Hezbollah backs peace proposal
Hezbollah backs peace proposal
Hezbollah representatives and Lebanese cabinet ministers have reached an agreement in general - but with some major reservations.

Beirut, Lebanon: Hezbollah representatives and Lebanese cabinet ministers have reached an agreement in general – but with some major reservations – on a proposal to end the crisis in the Middle East, high-ranking Lebanese government officials say.

US Secretary of State Condoleezza Rice – expected to arrive in the region later Saturday – said it initially appeared the Lebanese plan included "some very good elements."

Israel on Saturday rejected a request by the UN for a three-day cease-fire in Lebanon to deliver humanitarian supplies and allow civilians to leave the war zone, The Associated Press reported.

Avi Pazner, a government spokesman, said Israel already had opened safe corridors across Lebanon for such shipments and that Hezbollah guerrillas were blocking them to create a humanitarian crisis.

The Lebanese cease-fire plan, reached at a meeting on Friday night, calls for an immediate cease-fire, the release of Lebanese prisoners in Israeli jails and the return of two Israeli soldiers held by Hezbollah.

The plan also calls for the return of displaced Lebanese to their homes, negotiations between Israel and Lebanon concerning the disputed Sheeba farms now under Israeli control, the disclosure of maps showing Israeli minefields near the Lebanese border, the deployment and strengthening of the Lebanese army and the expansion of the UN force in the south.

While Hezbollah agreed to a cease-fire with Israel and an increased international presence in southern Lebanon, the group objected to "a robust force" of international peacekeepers in the region, the sources said.

Hezbollah did not specifically agree to disarm, as Israel has demanded, the sources said.
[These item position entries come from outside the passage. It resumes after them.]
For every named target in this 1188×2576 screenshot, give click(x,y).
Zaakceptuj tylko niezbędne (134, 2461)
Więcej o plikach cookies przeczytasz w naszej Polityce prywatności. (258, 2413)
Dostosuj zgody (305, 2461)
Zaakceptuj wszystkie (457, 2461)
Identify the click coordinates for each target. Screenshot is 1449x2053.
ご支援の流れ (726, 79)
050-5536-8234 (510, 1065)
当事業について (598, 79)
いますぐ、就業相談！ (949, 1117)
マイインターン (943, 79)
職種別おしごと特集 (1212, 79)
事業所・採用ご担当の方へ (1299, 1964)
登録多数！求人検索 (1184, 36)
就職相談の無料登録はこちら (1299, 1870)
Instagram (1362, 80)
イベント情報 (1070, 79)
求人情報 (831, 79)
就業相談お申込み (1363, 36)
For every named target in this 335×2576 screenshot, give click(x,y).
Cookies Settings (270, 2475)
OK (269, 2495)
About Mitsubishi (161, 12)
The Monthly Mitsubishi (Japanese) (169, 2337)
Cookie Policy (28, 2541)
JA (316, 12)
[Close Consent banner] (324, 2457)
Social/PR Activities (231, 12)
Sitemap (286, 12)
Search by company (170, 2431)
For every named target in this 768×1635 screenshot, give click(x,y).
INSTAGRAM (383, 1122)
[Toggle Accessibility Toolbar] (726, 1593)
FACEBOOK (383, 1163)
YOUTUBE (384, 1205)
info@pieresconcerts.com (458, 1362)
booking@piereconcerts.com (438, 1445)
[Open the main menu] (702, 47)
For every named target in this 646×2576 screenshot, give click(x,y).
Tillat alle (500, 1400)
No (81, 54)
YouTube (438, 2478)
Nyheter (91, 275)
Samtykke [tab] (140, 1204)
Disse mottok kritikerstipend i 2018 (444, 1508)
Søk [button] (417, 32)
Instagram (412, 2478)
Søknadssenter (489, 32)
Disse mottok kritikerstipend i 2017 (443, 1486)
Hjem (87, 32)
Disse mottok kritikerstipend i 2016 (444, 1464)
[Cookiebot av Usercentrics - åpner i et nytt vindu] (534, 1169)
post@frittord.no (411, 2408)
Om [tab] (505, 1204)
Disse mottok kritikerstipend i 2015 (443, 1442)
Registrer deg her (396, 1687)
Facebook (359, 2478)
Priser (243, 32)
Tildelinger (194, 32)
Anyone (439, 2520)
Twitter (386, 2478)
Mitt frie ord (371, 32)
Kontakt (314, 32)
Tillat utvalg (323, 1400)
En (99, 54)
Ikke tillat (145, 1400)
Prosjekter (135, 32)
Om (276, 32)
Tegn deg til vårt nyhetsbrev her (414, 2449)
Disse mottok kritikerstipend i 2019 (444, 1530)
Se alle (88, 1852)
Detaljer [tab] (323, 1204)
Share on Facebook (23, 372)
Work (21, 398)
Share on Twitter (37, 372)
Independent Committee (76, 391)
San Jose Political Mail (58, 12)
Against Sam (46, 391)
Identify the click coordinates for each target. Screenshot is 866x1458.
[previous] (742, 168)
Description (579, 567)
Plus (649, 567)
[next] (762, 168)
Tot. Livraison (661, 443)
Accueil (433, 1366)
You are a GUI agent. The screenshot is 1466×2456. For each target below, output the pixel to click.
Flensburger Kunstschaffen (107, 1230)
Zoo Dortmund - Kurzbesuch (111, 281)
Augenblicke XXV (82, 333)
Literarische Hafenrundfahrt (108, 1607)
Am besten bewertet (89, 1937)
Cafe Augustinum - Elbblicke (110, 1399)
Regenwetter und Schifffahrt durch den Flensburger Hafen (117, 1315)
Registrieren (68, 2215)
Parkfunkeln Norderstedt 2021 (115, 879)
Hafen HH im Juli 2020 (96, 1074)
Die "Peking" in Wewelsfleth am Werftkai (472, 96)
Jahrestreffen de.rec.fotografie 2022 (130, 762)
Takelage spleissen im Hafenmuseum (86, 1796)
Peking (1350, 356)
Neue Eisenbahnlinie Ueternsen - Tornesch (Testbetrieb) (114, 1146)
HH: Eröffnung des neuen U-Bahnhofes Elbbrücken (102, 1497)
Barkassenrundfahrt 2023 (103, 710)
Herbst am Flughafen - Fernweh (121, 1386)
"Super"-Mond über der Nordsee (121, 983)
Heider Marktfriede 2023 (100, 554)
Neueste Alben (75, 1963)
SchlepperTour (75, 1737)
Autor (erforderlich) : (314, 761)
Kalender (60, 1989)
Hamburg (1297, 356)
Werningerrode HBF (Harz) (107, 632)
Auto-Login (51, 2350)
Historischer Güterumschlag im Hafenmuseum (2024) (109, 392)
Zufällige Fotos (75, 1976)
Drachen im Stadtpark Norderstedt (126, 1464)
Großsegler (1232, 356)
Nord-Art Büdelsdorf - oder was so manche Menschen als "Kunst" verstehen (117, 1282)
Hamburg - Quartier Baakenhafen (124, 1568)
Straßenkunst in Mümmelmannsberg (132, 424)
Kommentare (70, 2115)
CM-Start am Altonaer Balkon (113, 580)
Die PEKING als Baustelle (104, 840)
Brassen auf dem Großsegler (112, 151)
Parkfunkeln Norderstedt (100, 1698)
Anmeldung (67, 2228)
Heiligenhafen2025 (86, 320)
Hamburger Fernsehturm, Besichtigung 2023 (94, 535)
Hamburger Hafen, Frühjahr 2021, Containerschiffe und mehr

The plan does, however, call for the Lebanese military to take control of southern Lebanon, along with the UN force, which implies that the Hezbollah militia would not operate there.

It also calls for the implementation of the Taef accords – which ended the Lebanese civil war in 1990 – which includes the disarming of all militias, the sources said.

Hezbollah representatives told the cabinet it had reservations about the nature of an expanded international presence in the south, the source said.

Hezbollah wants only an expansion of the current UNIFIL mission with the same mandate.

They don't want a "robust force," the source said.

"The force must be more robust, otherwise there's no sense in it," one of the high-ranking Lebanese officials told CNN.

The question of what to do about the two Israeli soldiers being held by Hezbollah was not discussed at the cabinet meeting, the sources said.

The proposal, developed by Lebanese Prime Minister Fouad Siniora, is the official position of the Lebanese government and is intended to be presented to Rice on her arrival in the region.

Rice told reporters on her plane early on Saturday that she has only read news reports about the proposal but it appeared to have "some very good elements." She called it a "positive step."

Rice will meet Saturday night with Israeli Prime Minister Ehud Olmert in Jerusalem. Rice told reporters she expected the weekend talks to be intense and emotional as both sides are "under extreme pressure in a difficult set of circumstances."

It has not been announced when she might travel to Beirut to meet with the Lebanese prime minister.

Rice said she was not carrying a comprehensive plan to the region. "I don't expect to present somebody with a 'here are the five points you must accept,'" she said. "This has got to be some give and take. This is difficult."